Their “genetic dragnet” identified previously unknown culprits, some distinct for constipation, some for diarrhea.
Most people associate serotonin with brain neurology, but over 95% of the body’s serotonin occurs in the gastrointestinal tract, which has a complex neuronal circuit that has been called “the second brain” of the body.
Now a Mayo Clinic research team has identified a number of genetic variants in serotonin genes that impact irritable bowel syndrome or IBS. The findings were presented May 4 at Digestive Disease Week 2010 in New Orleans.
IBS is one of the most common chronic disorders of the digestive tract. It can cause years of discomfort or pain and altered bowel habits, limit a person’s personal and professional life, and cost millions nationally in medical costs and loss of time from work or school.
“It’s been known that some drugs that alter serotonin levels in the body also have an effect on motility, thus prompting IBS-like symptoms, but the genetic and molecular mechanism for IBS was unclear,” says Yuri Saito, MD, Mayo Clinic gastroenterologist and presenter of the study. “A number of studies had looked at a few polymorphisms and a handful of genes.”
The Mayo team used high throughput technology to study nearly 400 tagged single-nucleotide polymorphisms (SNPs) in over 20 serotonin-related genes.

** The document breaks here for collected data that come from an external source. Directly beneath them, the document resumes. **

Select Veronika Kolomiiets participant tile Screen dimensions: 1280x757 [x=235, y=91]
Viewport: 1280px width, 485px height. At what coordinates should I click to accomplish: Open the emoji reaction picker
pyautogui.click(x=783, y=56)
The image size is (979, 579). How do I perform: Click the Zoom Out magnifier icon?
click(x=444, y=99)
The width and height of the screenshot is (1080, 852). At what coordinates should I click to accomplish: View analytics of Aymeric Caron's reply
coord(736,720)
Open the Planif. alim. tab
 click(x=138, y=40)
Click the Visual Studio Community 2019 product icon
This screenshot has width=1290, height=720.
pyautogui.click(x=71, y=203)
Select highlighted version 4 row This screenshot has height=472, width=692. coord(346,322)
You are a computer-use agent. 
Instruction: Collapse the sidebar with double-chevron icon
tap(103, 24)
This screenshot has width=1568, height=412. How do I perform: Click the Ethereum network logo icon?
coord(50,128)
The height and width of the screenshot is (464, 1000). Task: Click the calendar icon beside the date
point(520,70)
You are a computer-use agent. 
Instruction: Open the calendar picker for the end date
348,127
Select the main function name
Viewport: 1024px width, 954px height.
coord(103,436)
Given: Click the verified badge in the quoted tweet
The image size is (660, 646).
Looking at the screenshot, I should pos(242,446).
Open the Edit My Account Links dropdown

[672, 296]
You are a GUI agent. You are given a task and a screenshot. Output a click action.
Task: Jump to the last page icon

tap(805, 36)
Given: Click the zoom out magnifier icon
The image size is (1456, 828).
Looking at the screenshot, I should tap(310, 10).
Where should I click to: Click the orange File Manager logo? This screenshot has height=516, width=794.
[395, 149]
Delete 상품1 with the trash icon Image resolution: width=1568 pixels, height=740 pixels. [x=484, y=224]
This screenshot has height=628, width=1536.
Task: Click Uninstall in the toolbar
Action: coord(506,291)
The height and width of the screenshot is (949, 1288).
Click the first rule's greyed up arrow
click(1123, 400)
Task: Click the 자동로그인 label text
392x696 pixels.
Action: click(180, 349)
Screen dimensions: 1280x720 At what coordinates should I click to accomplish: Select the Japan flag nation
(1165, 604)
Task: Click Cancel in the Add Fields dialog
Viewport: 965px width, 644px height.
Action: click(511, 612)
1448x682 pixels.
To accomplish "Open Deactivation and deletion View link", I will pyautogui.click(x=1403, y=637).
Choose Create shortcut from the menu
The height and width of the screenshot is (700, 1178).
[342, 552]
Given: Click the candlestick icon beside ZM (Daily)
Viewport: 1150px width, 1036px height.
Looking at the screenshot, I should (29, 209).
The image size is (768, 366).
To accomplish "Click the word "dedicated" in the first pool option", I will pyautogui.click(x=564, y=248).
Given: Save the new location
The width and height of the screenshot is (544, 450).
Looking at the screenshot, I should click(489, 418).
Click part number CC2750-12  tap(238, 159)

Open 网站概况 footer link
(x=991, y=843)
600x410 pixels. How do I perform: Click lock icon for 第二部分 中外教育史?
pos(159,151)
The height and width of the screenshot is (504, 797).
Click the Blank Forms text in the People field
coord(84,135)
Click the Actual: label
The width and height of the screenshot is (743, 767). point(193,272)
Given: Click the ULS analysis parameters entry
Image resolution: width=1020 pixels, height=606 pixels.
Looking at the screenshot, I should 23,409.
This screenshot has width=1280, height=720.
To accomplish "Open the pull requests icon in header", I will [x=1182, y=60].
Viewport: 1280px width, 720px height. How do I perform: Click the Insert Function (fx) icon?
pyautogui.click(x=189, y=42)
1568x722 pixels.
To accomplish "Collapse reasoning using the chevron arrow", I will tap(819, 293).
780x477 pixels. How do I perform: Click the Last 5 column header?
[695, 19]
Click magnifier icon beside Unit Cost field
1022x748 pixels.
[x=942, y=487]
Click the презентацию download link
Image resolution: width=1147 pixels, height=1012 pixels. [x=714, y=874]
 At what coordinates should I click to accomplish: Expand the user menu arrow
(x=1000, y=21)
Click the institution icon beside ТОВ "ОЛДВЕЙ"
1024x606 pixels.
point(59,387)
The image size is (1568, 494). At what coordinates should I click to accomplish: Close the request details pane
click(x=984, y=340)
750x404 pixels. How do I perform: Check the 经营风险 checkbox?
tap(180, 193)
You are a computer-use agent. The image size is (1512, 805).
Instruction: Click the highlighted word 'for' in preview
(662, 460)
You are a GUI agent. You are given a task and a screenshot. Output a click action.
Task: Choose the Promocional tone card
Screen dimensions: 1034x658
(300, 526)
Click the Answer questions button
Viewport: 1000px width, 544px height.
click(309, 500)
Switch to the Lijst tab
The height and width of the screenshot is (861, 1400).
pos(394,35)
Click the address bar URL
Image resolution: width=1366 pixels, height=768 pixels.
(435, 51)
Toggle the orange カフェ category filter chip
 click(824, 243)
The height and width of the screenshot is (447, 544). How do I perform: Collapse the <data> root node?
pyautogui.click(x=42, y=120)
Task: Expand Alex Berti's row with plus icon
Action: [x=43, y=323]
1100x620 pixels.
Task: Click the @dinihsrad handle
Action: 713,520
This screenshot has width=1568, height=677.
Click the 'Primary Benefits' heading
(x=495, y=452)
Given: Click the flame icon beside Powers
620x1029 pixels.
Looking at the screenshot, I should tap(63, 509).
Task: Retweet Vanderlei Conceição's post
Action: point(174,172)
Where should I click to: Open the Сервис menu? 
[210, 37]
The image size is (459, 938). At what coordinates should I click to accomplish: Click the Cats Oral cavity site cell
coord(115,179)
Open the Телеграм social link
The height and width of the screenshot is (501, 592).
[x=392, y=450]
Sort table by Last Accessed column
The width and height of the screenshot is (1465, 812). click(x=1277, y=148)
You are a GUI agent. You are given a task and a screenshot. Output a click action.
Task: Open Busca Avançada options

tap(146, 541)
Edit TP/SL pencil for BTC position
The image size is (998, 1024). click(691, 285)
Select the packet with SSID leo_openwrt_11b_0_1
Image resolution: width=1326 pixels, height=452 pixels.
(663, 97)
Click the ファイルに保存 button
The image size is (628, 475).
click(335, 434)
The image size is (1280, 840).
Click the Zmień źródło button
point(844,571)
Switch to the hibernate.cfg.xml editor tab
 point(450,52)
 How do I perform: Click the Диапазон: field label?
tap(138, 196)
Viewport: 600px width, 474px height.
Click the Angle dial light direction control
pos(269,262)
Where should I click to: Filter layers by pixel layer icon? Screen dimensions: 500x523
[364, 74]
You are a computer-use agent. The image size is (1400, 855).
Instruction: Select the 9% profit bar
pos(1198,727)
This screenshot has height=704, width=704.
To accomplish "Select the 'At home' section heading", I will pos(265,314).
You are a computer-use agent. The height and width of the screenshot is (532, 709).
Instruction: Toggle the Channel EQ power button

Using a familiar analogy, Dr. Saito says, “Rather than sending out a few patrol cars to look for culprits by rounding up ‘the usual suspects,’ we launched a genetic dragnet that took an objective, unbiased look at a broader range of possibilities.” They found a number of previously unknown IBS associations.
• Many more serotonin-related SNPs were implicated in IBS than first thought.
• The implicated genes relate to serotonin synthesis, metabolism and receptors.
The researchers also found:
• IBS may be caused by multiple genes – not just one or a few,
• And there may be distinct as well as overlapping molecular mechanisms that cause diarrhea and constipation, two major symptoms of IBS.
The findings offer future researchers specific targets for drug development or other therapies to combat IBS.
Other Mayo researchers involved in the study were Joseph Larson; Elizabeth Atkinson; Euijung Ryu, PhD; Ann Almazar-Elder; Nicholas Talley, MD, PhD; Michael Camilleri, MD; and Gloria Petersen, PhD.
The study was supported by the National Institutes of Health.